The WP3 Vision is to develop robust, energy efficient and user acceptable wireless communication system and wearable devices. The system consists of a bespoke wrist-worn wearable that continuously streams data to am in-house network of access points. The wearable devices will be small and designed to function without user intervention - battery life and reliable connectivity are key drivers. The system will provide real time information regarding physical activity and localisation, including the ability to fuse those sources of data with the other SPHERE components.

Work Package 4: Energy harvesting and management
Lead Academic: Dr Bernard Stark (University of Bristol)
With Professor Steve Beeby (University of Southampton)

This work package combines the material science expertise at Southampton and the low-power systems expertise at Bristol to investigate methods for powering autonomous body-worn healthcare devices. Both Universities are investing a significant portion of the project resources into short to medium range inductive power transfer, as a viable route to supplying mW loads within the duration of the project. The energy harvesting and RF power transfer methods will power bespoke ultra-low power systems, which are heavily duty-cycled.

Work Package 5: Data fusion and data mining
Lead Academic: Professor Peter Flach (University of Bristol)
With Dr William Harwin (University of Reading)

The information from the individual sensors developed in WPs 1-4 must be pre-processed, integrated and mined to provide a most likely model of activity which maximises information content in a health monitoring context. Moreover, the decision-making process (e.g., distinguishing between regular activities and medical emergencies) needs to be implemented and fine-tuned taking into account the specific characteristics of sensors and people.

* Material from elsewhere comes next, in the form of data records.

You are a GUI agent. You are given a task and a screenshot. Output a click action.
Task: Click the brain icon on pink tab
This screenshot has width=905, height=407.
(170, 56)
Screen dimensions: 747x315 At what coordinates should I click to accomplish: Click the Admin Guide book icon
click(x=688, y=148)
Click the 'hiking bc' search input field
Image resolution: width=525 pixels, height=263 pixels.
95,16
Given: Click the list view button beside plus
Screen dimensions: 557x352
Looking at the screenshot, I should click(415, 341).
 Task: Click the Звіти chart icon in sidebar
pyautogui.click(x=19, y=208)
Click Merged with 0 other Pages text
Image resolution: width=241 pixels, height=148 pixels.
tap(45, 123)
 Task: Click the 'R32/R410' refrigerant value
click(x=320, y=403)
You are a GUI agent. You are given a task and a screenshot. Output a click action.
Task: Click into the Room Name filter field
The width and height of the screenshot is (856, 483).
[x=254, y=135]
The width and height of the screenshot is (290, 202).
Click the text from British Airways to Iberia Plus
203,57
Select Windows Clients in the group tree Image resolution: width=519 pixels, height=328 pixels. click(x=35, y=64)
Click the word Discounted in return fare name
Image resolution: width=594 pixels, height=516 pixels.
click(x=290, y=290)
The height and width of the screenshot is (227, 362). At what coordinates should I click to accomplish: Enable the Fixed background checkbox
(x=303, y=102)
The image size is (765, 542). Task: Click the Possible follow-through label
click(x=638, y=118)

Work Package 6: Design, deployment and monitoring
Lead Academic: Dr George Oikonomou (University of Bristol)

WP6 will provide the SPHERE end-to-end system integration and deployment activities. The proposal text shapes WP6 into two main activity areas: (i) to deliver an integrated in-home sensor network that brings together outputs from home environment sensors (WP1), video sensors (WP2) and on-body sensors (WP3) and delivers their data using suitable secure communications to a central server data warehouse (SPHERE Hub) hosted by University of Bristol; (ii) and to deploy the system over a number of up to 100 homes in Bristol in Year 4 of the project (optionally, starting in Year 3). The second activity area is envisaged to be split into two, consecutively running, activities: deployment planning and user engagement using demonstrator platforms, and the full deployment and monitoring stage, originally envisaged from Y4 onwards.

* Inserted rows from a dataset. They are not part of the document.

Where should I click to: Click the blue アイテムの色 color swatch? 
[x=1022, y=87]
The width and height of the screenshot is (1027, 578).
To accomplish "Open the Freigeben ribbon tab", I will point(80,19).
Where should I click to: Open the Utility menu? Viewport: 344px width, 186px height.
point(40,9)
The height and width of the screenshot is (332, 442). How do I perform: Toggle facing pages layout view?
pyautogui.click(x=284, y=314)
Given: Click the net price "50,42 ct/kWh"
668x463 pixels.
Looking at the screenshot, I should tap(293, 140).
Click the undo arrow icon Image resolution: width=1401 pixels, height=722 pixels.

Activity 2.1: Fall prediction
Lead Academic: Prof. Ann Ashburn (University of Southampton)
A leading example of clinical engagement is Activity A2.1, led by the Faculty of Health Sciences at Southampton, this activity is gathering initial data on Parkinson's Disease patients in their homes, in order to indentify behaviours associated with falling. Data collection from these patients, carefully supervised by a Health Science researcher, is employing both accelerometry and video. The research is helping to understand risk of falling with the aim of ultimately designing interventions in the later years of the project.

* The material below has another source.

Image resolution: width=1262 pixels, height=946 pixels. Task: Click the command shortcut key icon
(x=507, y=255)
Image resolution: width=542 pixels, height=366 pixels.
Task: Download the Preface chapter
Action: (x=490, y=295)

Activity 3.1: User-Centred Design
Lead Academics:  Dr Rachael Gooberman-Hill (University of Bristol) and Dr David Coyle (University College Dublin)

The main aim of A3.1 is to contribute to the design of meaningful and desirable SPHERE technologies. If healthcare technologies are to become embedded into people’s everyday life, their development must be informed through early and sustained user involvement. The user-centred design framework therefore involves collaboration with a range of stakeholders, such as domestic users, care givers and healthcare professionals. The methodology seeks to use participatory techniques, which empower and engage these stakeholders in the research process. 

SPHERE's PhD students
SPHERE has several PhD students working on the project on a range of subjects. SPHERE is a pioneering multidisciplinary project, providing excellent opportunities for PhD students to learn in an exciting and challenging real-life project.